"Alone Again, Naturally" / Gilbert O'Sullivan
On a long car trip today, I got to listen to my favorite Sirius Disorder radio show, David Johansen's Mansion of Fun. Johansen -- or as he refers to himself on the show, Sri Rama Lama Ding Dong -- plays such an unpredictable mix of music, it really keeps you guessing, and in the middle of all these obscure Latin sambas and scratchy ancient blues recordings and lush Debussy and Ravel compositions, when he threw in this goofy song from 1972, I had to laugh out loud. I'd call it a novelty song, except it was in fact a monster hit, both in the US and the UK. (The rest of his US chart success was a lot spottier.) I hadn't heard it in ages, and listening to it with wonder, I realized that it is -- in its own oddball way -- really a pretty good song. And impossible to stop humming.
The lyrics are one long strung-together sentence, with so many words stuffed into that perky tune that it takes awhile before you realize it's a song about offing yourself. "In a little while from now / If I'm not feeling any less sour," he begins (I love that dumb near-rhyme) and then the sentence winds on and on until he casually mentions that he's going to throw himself off a tower. Why? Because his bride-to-be never showed up to their wedding (he drolly describes it as "left standing in the lurch at a church / Where people were saying, / 'My God, that's tough, she stood him up / No point in us remaining." That bit about the wedding guests is pure comedy, so you can't take that threat too seriously -- but this is a pop song, for crissake, since when were pop songs about suicide? Let alone pop songs this chirpy.
Verse two, he's still railing brightly against fate, extravagantly declaring, "leaving me to doubt /Talk about, God in His mercy / Oh, if he really does exist / Why did he desert me?" Each long verse ends up dolefully describing himself as "Alone again, naturally"; that "naturally," that's the clincher. And it's not just his romantic woes; in verse three, he relates how devastated he was when his father died, and how his griefstricken mother never spoke again, and then she died too . . . leaving him "alone again, naturally."
Who knows what we're supposed to make of this? Is the guy singing it a self-pitying wimp? Or is he expressing some great fatalistic philosophy that allows him to rise above it all? I still can't decide, but that ambiguity is part of what sticks with me about the song.
The rest, of course, is its catchy tune, part music-hall, part Irish folk song, sung in O'Sullivan's engagingly boyish vocal (he always struck me as a cross between Freddie of Freddie and the Dreamers and Herman of Herman's Hermits -- both of which are good things). I know that name had to be made up -- even back in 1972, when I had never heard a Gilbert & Sullivan opera, I could tell that stage name was a kitschy reference -- and when you saw him singing it on TV, he was dressed up in shorts and a little boy's cap, obviously gimmicks.I was embarrassed to admit I liked this song then. Well, I'm not embarrassed to admit I still like it now. Mind you, I still can't take it seriously -- but why should that matter?

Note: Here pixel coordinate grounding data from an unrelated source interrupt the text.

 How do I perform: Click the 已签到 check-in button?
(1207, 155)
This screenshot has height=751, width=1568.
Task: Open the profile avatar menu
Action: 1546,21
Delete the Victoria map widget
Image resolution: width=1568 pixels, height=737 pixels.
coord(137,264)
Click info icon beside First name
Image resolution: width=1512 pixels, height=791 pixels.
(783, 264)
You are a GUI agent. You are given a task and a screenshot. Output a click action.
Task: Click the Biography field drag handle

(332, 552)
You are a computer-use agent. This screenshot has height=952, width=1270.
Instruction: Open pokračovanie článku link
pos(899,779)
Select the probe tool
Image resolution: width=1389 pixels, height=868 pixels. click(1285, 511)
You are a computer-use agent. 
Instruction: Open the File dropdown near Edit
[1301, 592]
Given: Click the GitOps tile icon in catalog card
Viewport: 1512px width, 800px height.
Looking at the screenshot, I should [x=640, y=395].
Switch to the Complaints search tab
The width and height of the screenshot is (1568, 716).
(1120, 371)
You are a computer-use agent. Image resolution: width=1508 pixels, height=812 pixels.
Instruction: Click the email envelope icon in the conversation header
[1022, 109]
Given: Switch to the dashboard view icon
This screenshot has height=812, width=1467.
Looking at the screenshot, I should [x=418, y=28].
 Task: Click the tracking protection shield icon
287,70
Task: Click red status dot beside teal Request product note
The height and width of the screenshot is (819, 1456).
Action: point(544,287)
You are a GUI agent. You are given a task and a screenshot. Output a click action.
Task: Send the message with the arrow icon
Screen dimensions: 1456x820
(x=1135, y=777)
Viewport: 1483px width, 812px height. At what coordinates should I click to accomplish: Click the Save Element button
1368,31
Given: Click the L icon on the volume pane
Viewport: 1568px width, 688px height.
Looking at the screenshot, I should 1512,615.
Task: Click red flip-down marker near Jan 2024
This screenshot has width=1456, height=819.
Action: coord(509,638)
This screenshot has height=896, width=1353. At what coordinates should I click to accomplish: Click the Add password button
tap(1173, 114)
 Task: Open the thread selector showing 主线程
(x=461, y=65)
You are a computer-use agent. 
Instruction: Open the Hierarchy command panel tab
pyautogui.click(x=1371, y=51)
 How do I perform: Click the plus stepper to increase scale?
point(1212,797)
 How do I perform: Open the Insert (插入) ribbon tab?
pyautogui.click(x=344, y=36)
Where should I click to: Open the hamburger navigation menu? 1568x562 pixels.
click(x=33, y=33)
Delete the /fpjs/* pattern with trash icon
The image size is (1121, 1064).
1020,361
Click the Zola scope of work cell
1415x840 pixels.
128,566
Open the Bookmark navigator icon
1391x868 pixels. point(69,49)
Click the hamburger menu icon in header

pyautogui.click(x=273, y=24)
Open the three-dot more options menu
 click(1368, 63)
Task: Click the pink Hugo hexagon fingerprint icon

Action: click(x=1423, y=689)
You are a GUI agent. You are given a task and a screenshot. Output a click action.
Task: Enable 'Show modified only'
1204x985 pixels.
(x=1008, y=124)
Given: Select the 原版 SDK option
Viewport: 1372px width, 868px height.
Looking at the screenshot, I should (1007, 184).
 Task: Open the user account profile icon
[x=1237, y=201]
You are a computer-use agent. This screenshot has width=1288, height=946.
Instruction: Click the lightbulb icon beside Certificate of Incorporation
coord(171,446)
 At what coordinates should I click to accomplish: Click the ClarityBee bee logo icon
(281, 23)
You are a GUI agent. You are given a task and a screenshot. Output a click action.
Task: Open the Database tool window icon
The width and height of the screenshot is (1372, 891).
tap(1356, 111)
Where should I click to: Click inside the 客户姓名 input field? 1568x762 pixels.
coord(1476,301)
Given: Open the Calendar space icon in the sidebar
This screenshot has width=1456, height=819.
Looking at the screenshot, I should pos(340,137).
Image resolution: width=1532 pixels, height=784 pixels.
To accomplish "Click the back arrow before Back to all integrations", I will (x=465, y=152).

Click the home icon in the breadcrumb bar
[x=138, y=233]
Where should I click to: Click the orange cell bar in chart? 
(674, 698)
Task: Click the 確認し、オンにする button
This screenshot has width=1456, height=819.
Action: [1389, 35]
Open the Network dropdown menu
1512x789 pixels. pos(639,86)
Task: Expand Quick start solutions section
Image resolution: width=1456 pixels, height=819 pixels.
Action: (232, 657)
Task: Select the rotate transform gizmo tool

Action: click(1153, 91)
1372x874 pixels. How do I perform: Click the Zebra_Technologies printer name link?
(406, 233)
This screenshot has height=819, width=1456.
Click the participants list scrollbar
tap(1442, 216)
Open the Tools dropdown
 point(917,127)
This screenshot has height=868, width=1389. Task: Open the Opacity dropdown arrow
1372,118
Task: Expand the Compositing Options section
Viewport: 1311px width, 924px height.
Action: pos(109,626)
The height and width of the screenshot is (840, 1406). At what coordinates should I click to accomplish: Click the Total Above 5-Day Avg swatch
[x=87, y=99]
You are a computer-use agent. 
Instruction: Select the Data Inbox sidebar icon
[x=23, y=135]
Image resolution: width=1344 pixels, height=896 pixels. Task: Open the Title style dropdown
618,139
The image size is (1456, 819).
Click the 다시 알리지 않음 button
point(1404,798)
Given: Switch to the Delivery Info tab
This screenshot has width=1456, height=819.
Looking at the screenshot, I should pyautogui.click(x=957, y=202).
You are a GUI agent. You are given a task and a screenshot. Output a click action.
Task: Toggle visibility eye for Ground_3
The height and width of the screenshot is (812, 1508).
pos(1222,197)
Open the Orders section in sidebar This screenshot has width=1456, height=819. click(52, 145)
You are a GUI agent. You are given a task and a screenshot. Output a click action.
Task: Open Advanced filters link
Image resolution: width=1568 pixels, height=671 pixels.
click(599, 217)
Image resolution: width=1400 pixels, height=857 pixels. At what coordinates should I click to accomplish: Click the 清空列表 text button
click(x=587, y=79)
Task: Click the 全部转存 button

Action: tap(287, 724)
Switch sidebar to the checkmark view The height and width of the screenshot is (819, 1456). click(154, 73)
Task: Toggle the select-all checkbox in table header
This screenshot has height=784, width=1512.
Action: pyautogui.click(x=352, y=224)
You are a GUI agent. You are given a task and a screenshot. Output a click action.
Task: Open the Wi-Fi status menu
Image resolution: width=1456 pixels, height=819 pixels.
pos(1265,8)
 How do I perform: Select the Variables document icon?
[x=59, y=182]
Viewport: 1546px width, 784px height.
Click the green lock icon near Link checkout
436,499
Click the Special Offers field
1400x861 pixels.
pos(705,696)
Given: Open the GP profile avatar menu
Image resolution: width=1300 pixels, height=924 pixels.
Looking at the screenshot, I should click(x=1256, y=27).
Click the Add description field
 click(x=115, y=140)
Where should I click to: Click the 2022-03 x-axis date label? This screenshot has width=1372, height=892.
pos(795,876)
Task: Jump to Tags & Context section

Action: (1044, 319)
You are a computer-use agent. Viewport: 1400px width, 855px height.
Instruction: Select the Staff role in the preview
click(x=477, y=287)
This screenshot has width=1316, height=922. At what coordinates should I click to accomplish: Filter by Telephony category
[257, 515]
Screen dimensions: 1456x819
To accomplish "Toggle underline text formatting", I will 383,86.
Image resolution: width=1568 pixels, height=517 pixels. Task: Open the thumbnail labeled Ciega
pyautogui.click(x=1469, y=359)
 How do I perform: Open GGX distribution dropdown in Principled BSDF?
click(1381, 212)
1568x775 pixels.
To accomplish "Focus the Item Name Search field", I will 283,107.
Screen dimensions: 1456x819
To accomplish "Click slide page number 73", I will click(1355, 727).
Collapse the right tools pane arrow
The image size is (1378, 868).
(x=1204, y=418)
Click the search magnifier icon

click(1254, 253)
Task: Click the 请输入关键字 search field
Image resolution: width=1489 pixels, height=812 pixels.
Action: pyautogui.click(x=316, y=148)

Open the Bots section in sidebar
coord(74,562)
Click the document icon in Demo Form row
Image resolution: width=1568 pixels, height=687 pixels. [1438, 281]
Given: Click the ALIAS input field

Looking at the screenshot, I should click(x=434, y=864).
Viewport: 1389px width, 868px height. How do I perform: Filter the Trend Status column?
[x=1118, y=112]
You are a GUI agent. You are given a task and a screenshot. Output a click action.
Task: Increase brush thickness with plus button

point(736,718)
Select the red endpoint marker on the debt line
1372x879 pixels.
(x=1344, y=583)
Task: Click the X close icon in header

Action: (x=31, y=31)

Alone Again, Naturally sample
4 comments:
It's a Ray Davies song; that's what we recognize in it. Life is hard, despite American media culture's best efforts to deny that fact with perky optimism and endless horizons of brighter days and personal enrichment.
It's being a British record doesn't change that.
PS: What's so gol-durn great about Freddie and Herman? Oh, I forgot; you were eight at the time.
Freddie and Herman were underrated geniuses, 44. I thought everyone knew that. ;)
No, just you, hollyh. ;)
I still have a tape, recorded by sticking a cheap tape recorder mic in front of the radio, of this song, complete with my little brother singing along at the end of the song. (He's 36 now!) I loved this song, and Gilbert O's voice. It had nothing to do with the fact that he was cuter than Cat Stevens. I swear.